Excerpt:

.....

They have always been blameing one another for copying but that ad is just another sign of company competiton, but its pretty obvious that PSE is panicking to be on top....its pretty sad!


----------



## Rory/MO (Jan 13, 2008)

buglebuster said:


> They have always been blameing one another for copying but that ad is just another sign of company competiton, but its pretty obvious that PSE is panicking to be on top....its pretty sad!


You know what's sad, is that Mathews *SOLOCAM* had to come out with a dual cam bow. Try that one on for size.


----------



## Elite13 (Mar 11, 2007)

Although that ad mad me laught to i dont like either mathes or PSE. Pse thinks its all about speed and Mathews is sort a just there


----------



## HuntLions_94 (Feb 20, 2008)

Rory/MO said:


> You know what's sad, is that Mathews *SOLOCAM* had to come out with a dual cam bow. Try that one on for size.


HAHAHAHA Thats what i was thinking


----------



## buglebuster (Feb 18, 2009)

oh well this arguement has been going down for years first PSE basically painted their name on mathews bows and from then there has always been controvercy over this topic. Like I said just company competiton.


----------



## EMSBMR (May 22, 2008)

I'll solve the argument. Try selling a pse then sell a Mathews. Mathews have a higher resale value for a reason. End of discussion.


----------



## buglebuster (Feb 18, 2009)

Good point


----------



## Rambu (Dec 1, 2008)

EMSBMR said:


> I'll solve the argument. Try selling a pse then sell a Mathews. Mathews have a higher resale value for a reason. End of discussion.


that is cause of tv and advertising... you know sheople.. How do you think obama got in.. tv and advertising...


----------



## buglebuster (Feb 18, 2009)

Or quality...not at all saying that Obama is quality... no way:no:


----------



## EMSBMR (May 22, 2008)

wideerhunt said:


> that is cause of tv and advertising... you know sheople.. How do you think obama got in.. tv and advertising...


Was just trying to stir the pot!


----------



## mikeyboi (Jul 6, 2008)

i am going too say, that the mosnter xl8 or wateva, has a 5" BH.
i thought 6 was pushing it.


----------



## Supershark (Dec 14, 2004)

BIGBC said:


> ha ha, youve obviously never shot an Xforce.
> Its accurate (infact ive never shot a tunned bow that wont go where i aim, archers are normally the no1 problem with accuracy), quiet and has very little hand shock.
> Since its faster @ IBO id say its more efficient, and innovation . . . well, they came out with the Xforce first . . . although theres nothing too new about it.
> 
> I actually laughed at that ad too =]


I am with you!

You know When I hear these types of things I think back first to who had this original design... Wasn't that PSE who had the X-force out? Then they improve it to a 7" model and change a few other things the next year. Then yet another year past that this thing shows up on a ad. All of a sudden its the greatest thing since sliced bread. Not the PSE, but the mathews. Then you hear PSE stole the design and Mat can walk on water, amunst other things.

C'mon.


----------



## countryboy173 (Jul 18, 2008)

.....

Supplied information:

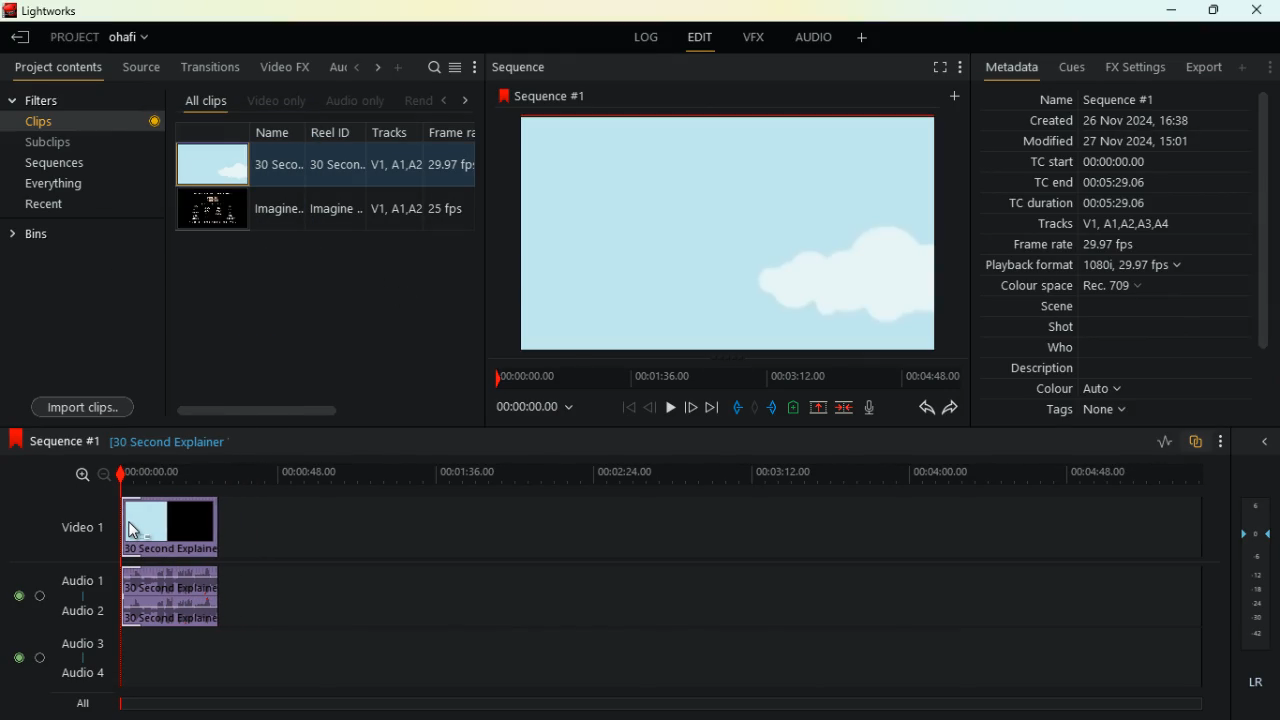 This screenshot has height=720, width=1280. I want to click on sequence, so click(519, 69).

.....

Prompt: In the bow forum thread, what does EMSBMR say Mathews bows have more of than PSE bows?

Response for this exercise: A higher resale value.